*Task to carry out:*
Please transcribe, word for word, only the lines from the one containing "Given: Open The White House location link" through the last line of the records below, both included, and leave out every picture.

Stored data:
★ ★ ★

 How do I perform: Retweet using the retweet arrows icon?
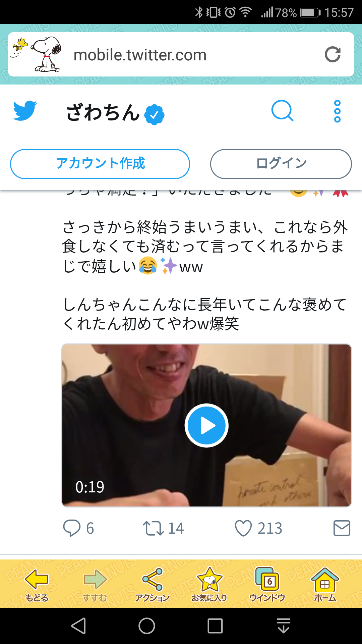click(153, 528)
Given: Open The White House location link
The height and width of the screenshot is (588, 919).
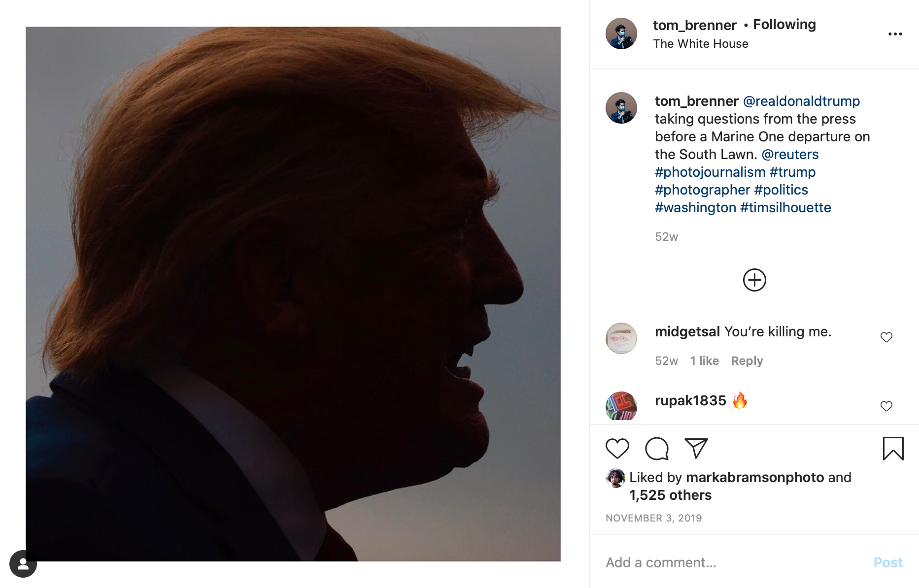Looking at the screenshot, I should click(700, 44).
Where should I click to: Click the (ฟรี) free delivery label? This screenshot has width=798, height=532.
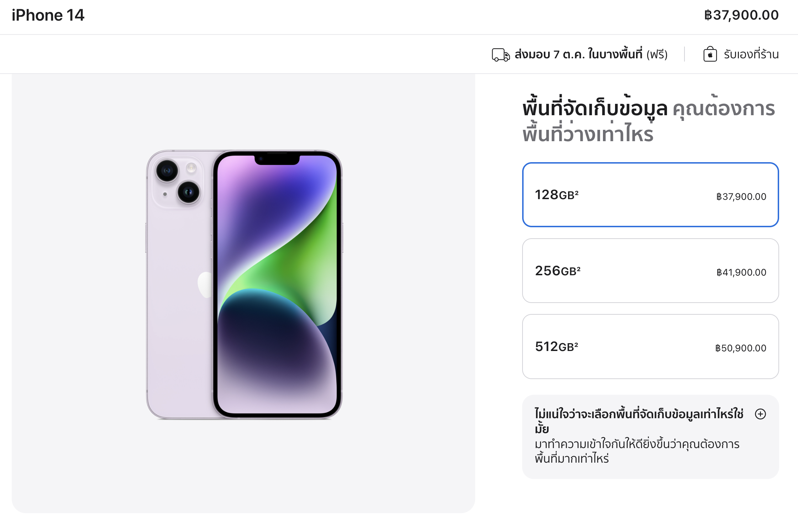pos(657,55)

★ ★ ★

*Task answer:*
Given: Open The White House location link
The height and width of the screenshot is (588, 919).
Looking at the screenshot, I should click(700, 44).
Where should I click to: Click the (ฟรี) free delivery label? This screenshot has width=798, height=532.
pos(657,55)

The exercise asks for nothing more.